Aim of the exercise: The records that follow need to be output exactly as they are.

Collected data entries
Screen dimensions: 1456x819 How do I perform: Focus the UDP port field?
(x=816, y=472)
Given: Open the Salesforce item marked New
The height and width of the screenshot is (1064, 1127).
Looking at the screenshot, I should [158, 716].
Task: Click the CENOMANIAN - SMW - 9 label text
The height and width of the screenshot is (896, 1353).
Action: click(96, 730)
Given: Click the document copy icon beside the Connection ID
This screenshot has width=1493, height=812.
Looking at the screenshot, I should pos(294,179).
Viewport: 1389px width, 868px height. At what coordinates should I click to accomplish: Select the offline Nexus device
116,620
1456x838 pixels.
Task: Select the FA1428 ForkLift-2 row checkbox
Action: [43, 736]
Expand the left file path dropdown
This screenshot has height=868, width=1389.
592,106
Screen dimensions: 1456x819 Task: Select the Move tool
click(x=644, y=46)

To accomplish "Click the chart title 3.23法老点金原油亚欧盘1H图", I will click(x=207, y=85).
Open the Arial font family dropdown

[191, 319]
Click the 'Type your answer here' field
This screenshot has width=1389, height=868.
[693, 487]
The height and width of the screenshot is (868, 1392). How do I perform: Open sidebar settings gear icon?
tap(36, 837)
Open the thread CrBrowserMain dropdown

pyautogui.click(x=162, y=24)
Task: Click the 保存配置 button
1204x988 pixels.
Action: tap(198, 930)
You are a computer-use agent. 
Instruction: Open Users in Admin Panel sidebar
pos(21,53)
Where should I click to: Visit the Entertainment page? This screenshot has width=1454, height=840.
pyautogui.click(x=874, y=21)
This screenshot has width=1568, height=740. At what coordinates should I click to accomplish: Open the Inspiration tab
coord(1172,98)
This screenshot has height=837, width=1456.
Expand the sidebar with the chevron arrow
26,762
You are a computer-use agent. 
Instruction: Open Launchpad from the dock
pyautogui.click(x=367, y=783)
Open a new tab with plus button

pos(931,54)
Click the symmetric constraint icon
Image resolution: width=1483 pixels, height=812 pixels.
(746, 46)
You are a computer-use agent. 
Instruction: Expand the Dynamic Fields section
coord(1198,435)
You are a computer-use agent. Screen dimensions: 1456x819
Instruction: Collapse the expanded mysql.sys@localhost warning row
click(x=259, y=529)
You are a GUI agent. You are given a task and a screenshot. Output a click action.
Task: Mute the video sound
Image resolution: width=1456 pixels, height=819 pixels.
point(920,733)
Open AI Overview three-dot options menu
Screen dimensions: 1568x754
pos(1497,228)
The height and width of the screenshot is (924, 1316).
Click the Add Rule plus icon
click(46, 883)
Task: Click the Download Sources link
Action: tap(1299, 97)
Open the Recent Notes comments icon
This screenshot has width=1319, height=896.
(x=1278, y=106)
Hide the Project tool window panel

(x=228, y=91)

Output for this exercise:
Screen dimensions: 1456x819 How do I perform: Focus the UDP port field?
(x=816, y=472)
Given: Open the Salesforce item marked New
The height and width of the screenshot is (1064, 1127).
Looking at the screenshot, I should [158, 716].
Task: Click the CENOMANIAN - SMW - 9 label text
The height and width of the screenshot is (896, 1353).
Action: click(96, 730)
Given: Click the document copy icon beside the Connection ID
This screenshot has width=1493, height=812.
Looking at the screenshot, I should pos(294,179).
Viewport: 1389px width, 868px height. At what coordinates should I click to accomplish: Select the offline Nexus device
116,620
1456x838 pixels.
Task: Select the FA1428 ForkLift-2 row checkbox
Action: [43, 736]
Expand the left file path dropdown
This screenshot has height=868, width=1389.
592,106
Screen dimensions: 1456x819 Task: Select the Move tool
click(x=644, y=46)

To accomplish "Click the chart title 3.23法老点金原油亚欧盘1H图", I will click(x=207, y=85).
Open the Arial font family dropdown

[191, 319]
Click the 'Type your answer here' field
This screenshot has width=1389, height=868.
[693, 487]
The height and width of the screenshot is (868, 1392). How do I perform: Open sidebar settings gear icon?
tap(36, 837)
Open the thread CrBrowserMain dropdown

pyautogui.click(x=162, y=24)
Task: Click the 保存配置 button
1204x988 pixels.
Action: tap(198, 930)
You are a computer-use agent. 
Instruction: Open Users in Admin Panel sidebar
pos(21,53)
Where should I click to: Visit the Entertainment page? This screenshot has width=1454, height=840.
pyautogui.click(x=874, y=21)
This screenshot has width=1568, height=740. At what coordinates should I click to accomplish: Open the Inspiration tab
coord(1172,98)
This screenshot has height=837, width=1456.
Expand the sidebar with the chevron arrow
26,762
You are a computer-use agent. 
Instruction: Open Launchpad from the dock
pyautogui.click(x=367, y=783)
Open a new tab with plus button

pos(931,54)
Click the symmetric constraint icon
Image resolution: width=1483 pixels, height=812 pixels.
(746, 46)
You are a computer-use agent. 
Instruction: Expand the Dynamic Fields section
coord(1198,435)
You are a computer-use agent. Screen dimensions: 1456x819
Instruction: Collapse the expanded mysql.sys@localhost warning row
click(x=259, y=529)
You are a GUI agent. You are given a task and a screenshot. Output a click action.
Task: Mute the video sound
Image resolution: width=1456 pixels, height=819 pixels.
point(920,733)
Open AI Overview three-dot options menu
Screen dimensions: 1568x754
pos(1497,228)
The height and width of the screenshot is (924, 1316).
Click the Add Rule plus icon
click(46, 883)
Task: Click the Download Sources link
Action: tap(1299, 97)
Open the Recent Notes comments icon
This screenshot has width=1319, height=896.
(x=1278, y=106)
Hide the Project tool window panel

(x=228, y=91)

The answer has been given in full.